What we need is a server-side captcha like your math task (4+4=8). This has always worked well but can still be bypassed (https://www.joomshaper.com/forum/question/34449#qa-answer-173162). In addition, it may no longer be up to today's tasks.
A good captcha is SecureImage. It runs on the server side and has many options. It can be selected in the PageBuilder (Global settings) - but unfortunately it does not work. What a pity.
Another possibility would be, as you promised, to provide your own captcha (https://www.joomshaper.com/forum/question/34104#qa-answer-167177).
To summarize after 4 months:
- Fix the mumeric captcha so that it can no longer be bypassed
- Ensure the compatibility of SERVER SIDED third-party captcha (SecureImage)
- or integrate your own captcha
With all due respect: The form builder has not been usable for months and is switched off for all my customers.
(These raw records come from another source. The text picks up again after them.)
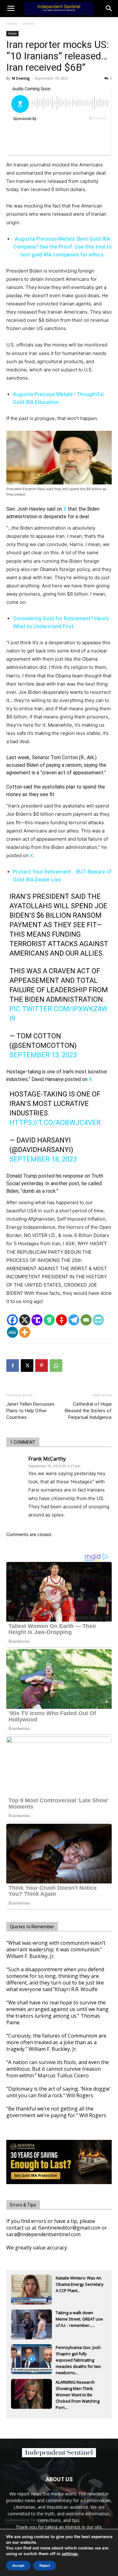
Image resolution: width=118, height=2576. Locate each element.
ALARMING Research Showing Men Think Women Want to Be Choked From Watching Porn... (77, 2389)
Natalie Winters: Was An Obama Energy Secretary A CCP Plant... (80, 2284)
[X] (24, 1319)
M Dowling (21, 78)
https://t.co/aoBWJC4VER (55, 1122)
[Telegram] (73, 1319)
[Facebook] (12, 1319)
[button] (109, 8)
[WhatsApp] (56, 1365)
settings (70, 2554)
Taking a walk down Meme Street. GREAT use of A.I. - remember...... (79, 2319)
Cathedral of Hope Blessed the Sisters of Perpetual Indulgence (88, 1410)
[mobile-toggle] (11, 8)
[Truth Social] (36, 1319)
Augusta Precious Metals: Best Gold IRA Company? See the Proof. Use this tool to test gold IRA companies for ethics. (62, 247)
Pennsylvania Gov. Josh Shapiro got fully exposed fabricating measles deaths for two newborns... (78, 2354)
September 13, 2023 (43, 1055)
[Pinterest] (41, 1365)
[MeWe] (12, 1332)
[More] (24, 1332)
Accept (18, 2565)
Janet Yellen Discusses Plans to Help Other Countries (30, 1410)
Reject (44, 2565)
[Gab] (49, 1319)
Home (11, 23)
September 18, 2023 (43, 1159)
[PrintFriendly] (98, 1319)
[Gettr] (61, 1319)
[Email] (86, 1319)
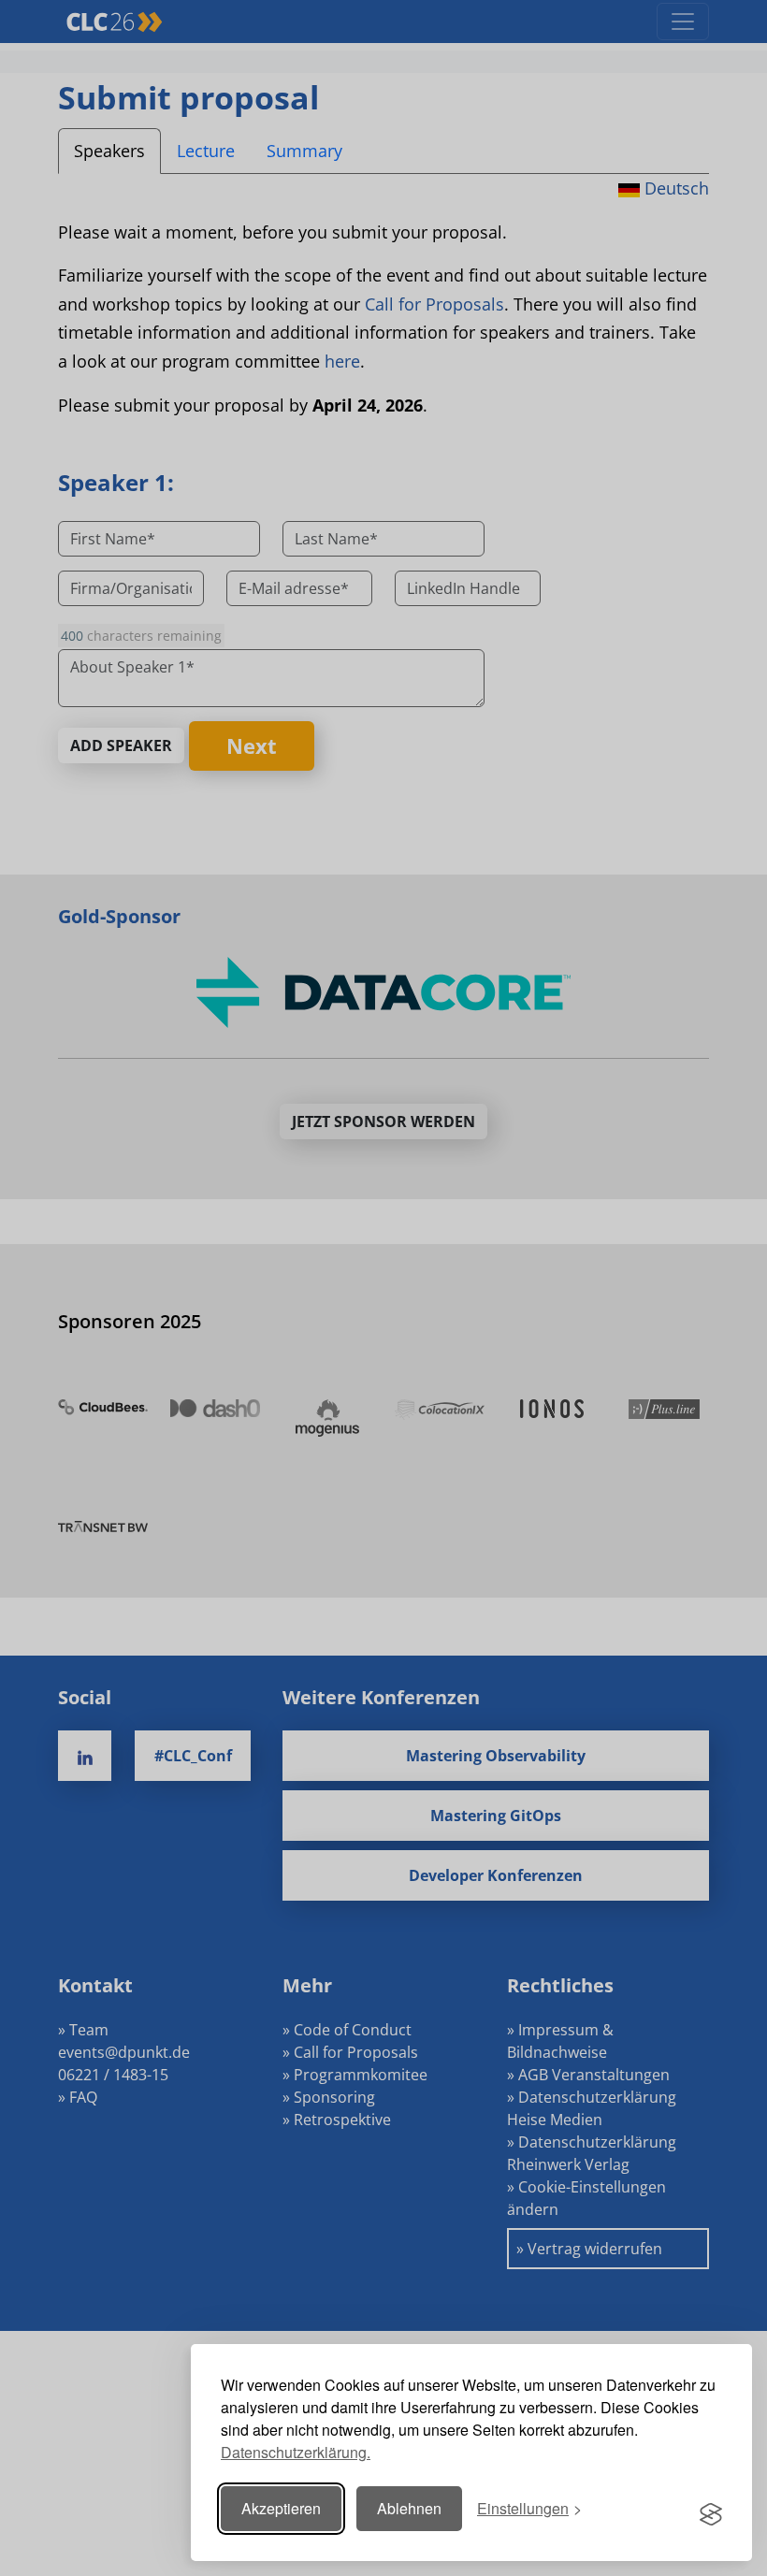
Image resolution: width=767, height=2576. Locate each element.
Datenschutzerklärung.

Dear Joomshaper team: This is not possible. It's time to fix this. I don't need dynamic content at the moment either, but functioning and usable forms.
Best regards adn many thanks for your support...
Toufiq
Accepted AnswerWe are looking for open source project. Besides, the secure image postponed there support. Besides, this captcha has two version.
Free and Pro.
https://idealextensions.com/products/securimage-captcha-plugin
Steve
Accepted AnswerThanks Toufiq,
I think that both versions (Free and Pro) work the same in the code. Ultimately, it's about the support of third-party plugins in general.
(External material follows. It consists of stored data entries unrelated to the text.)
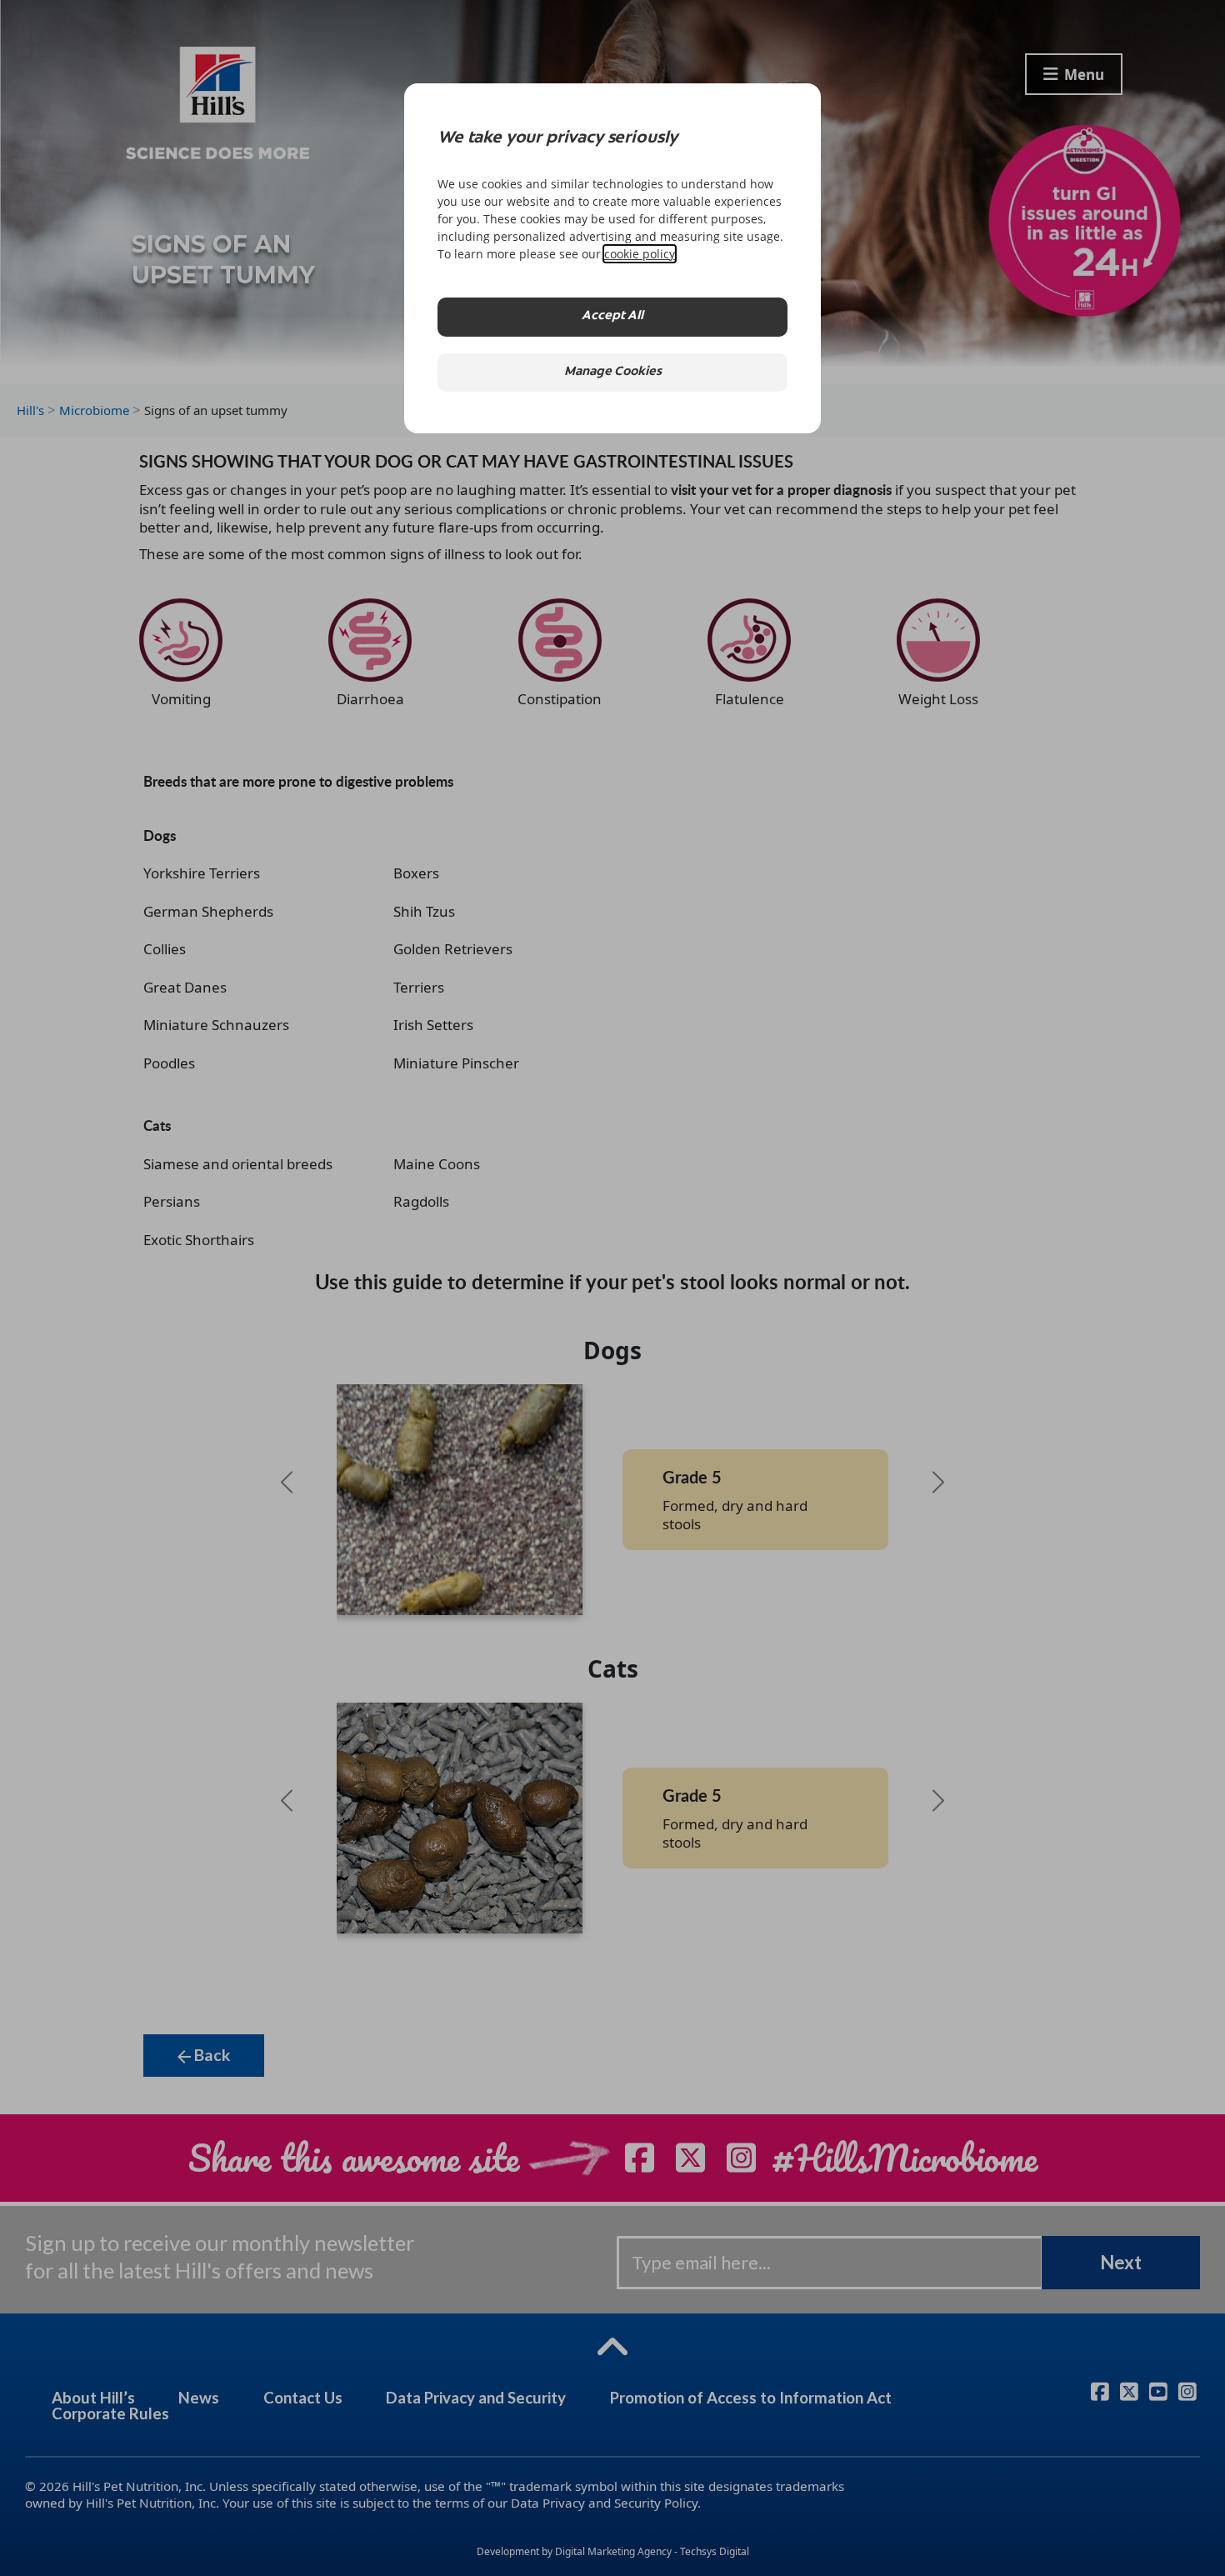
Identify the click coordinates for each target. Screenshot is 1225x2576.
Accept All (612, 316)
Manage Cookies (613, 372)
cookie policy (639, 254)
I have been using SecureImage for a long time and can “set it globally” and use it with other forms. Even with forms from Joomla itself. Only in PageBuilder can I select it and ... it does not work. Too bad.
But hey: We have been talking about it for 4 months and there is no solution. We both can now talk about SecureImage or whatever. What about bypassing your own numeric captcha? What about developing your own captcha?
I don't have to have SecureImage. I need to have ONE captcha (server side) for my customers that works and is NOT Google or hCaptcha. And I am very sure that I am not the only one who needs this.
Massimiliano
Accepted AnswerHello, i have same issue and i can see no solution yet!
I am so happy that after years with joomla i moved to wordpress....nowdays not comparison. Also if we all know how simple the wordpress code is, compare sp page builder with elmentor...no way...
try to solve this issue at least...thanks
Toufiq
Accepted AnswerWe are actively working on new features to prevent spam.
Upcoming in version 5.4.5:
Cloudflare Turnstile Captcha Plugin – Enhance your site’s security with this plugin.
https://extensions.joomla.org/extension/cloudflare-turnstile/
Coming in version 5.4.6:
Rate Limiting Feature – Control how many emails a user can submit within a set time frame (e.g., 1 or 2 emails per minute).